━━━ Raw data ━━━

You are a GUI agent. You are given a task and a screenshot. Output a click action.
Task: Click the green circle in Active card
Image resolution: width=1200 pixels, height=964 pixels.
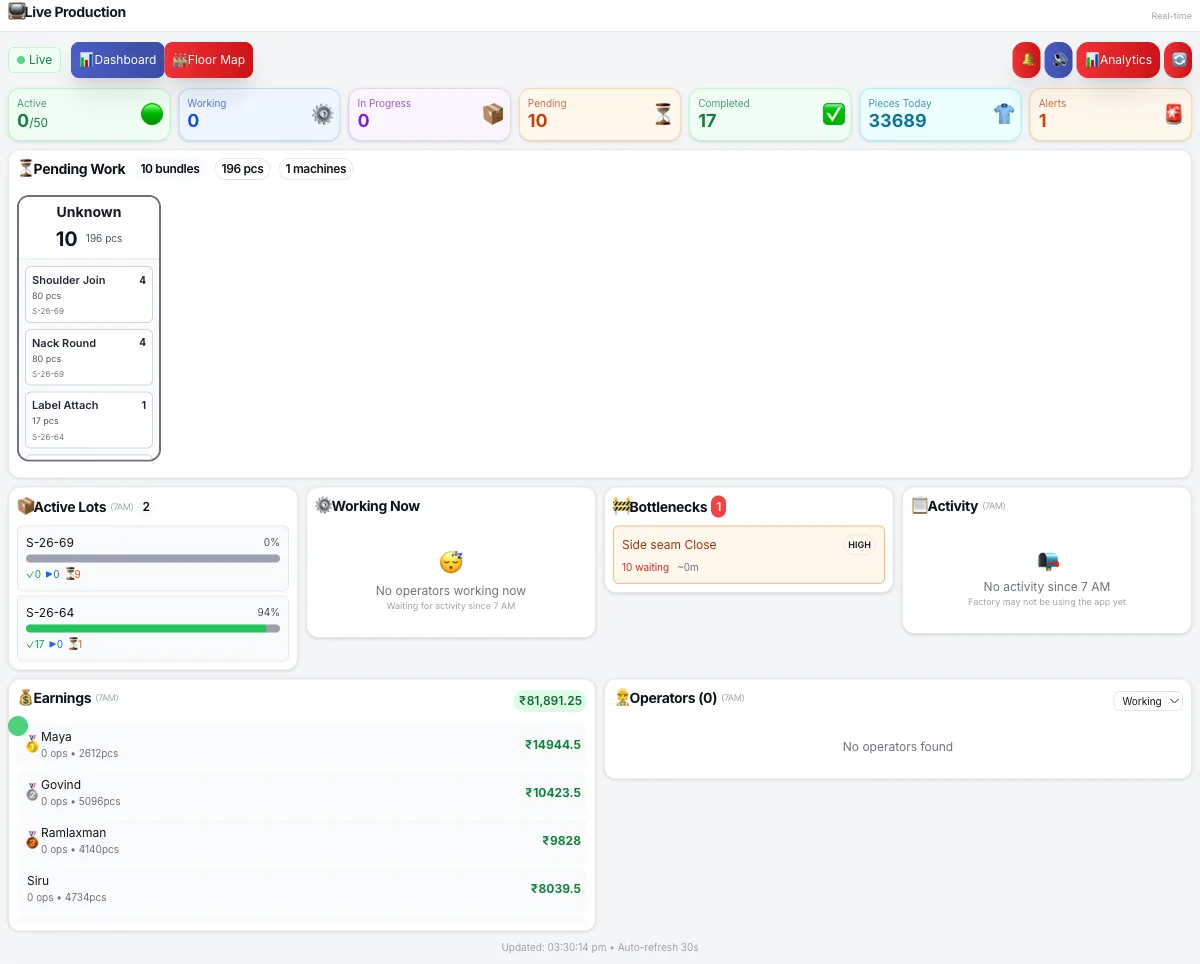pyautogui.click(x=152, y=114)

━━━
━━━ Raw data ━━━

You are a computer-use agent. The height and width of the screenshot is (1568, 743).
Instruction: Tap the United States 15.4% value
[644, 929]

━━━
━━━ Raw data ━━━

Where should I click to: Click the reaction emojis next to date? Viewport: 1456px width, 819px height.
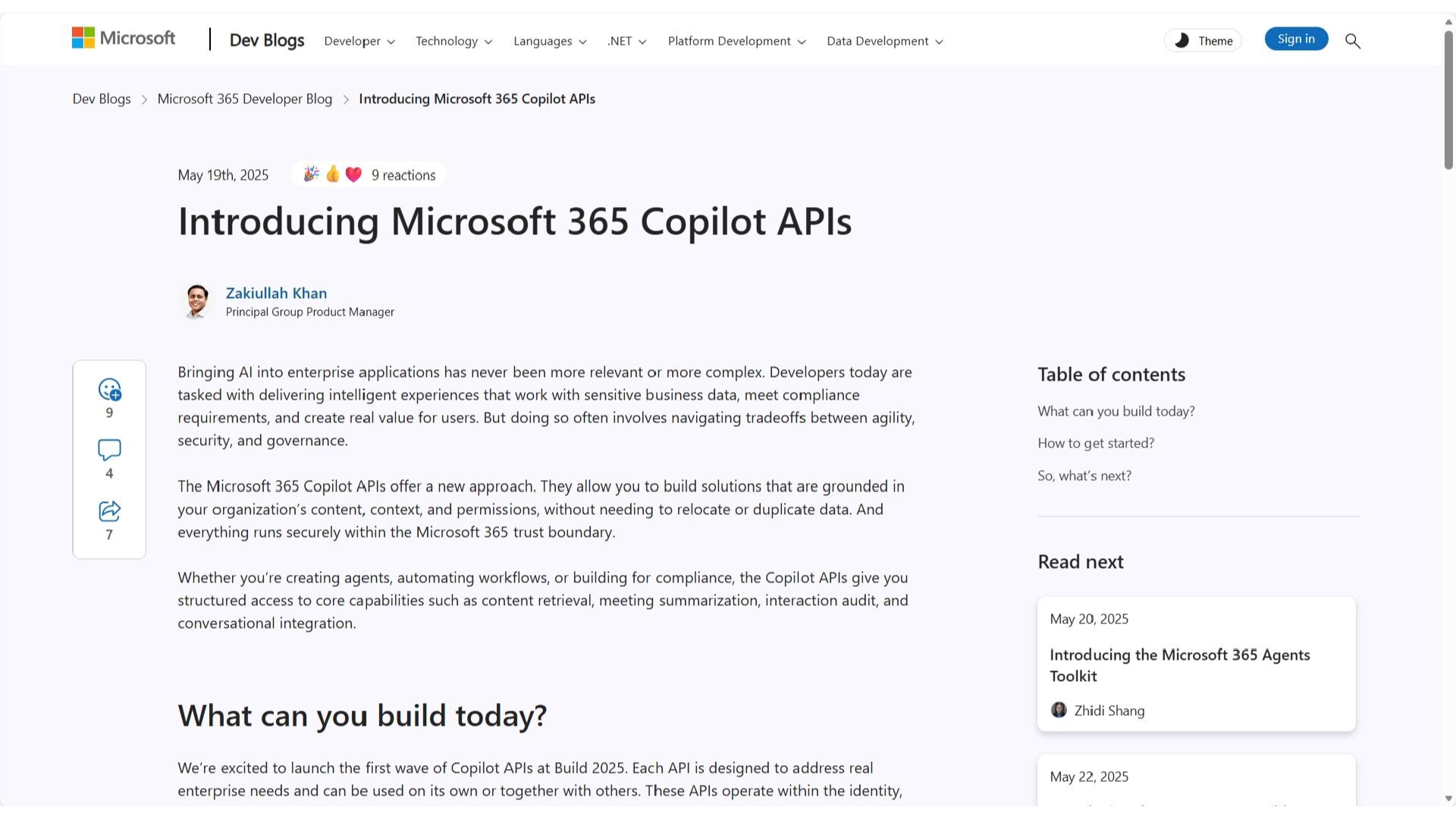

━━━

Brief: Rewrite everything from the line containing "You are a GUI" down to the line containing "pyautogui.click(x=152, y=114)", with 127 added to each click coordinate in the answers, and leave the pictures out.

Exercise solution:
You are a GUI agent. You are given a task and a screenshot. Output a click action.
Task: Click the green circle in Active card
Image resolution: width=1200 pixels, height=964 pixels.
pyautogui.click(x=279, y=241)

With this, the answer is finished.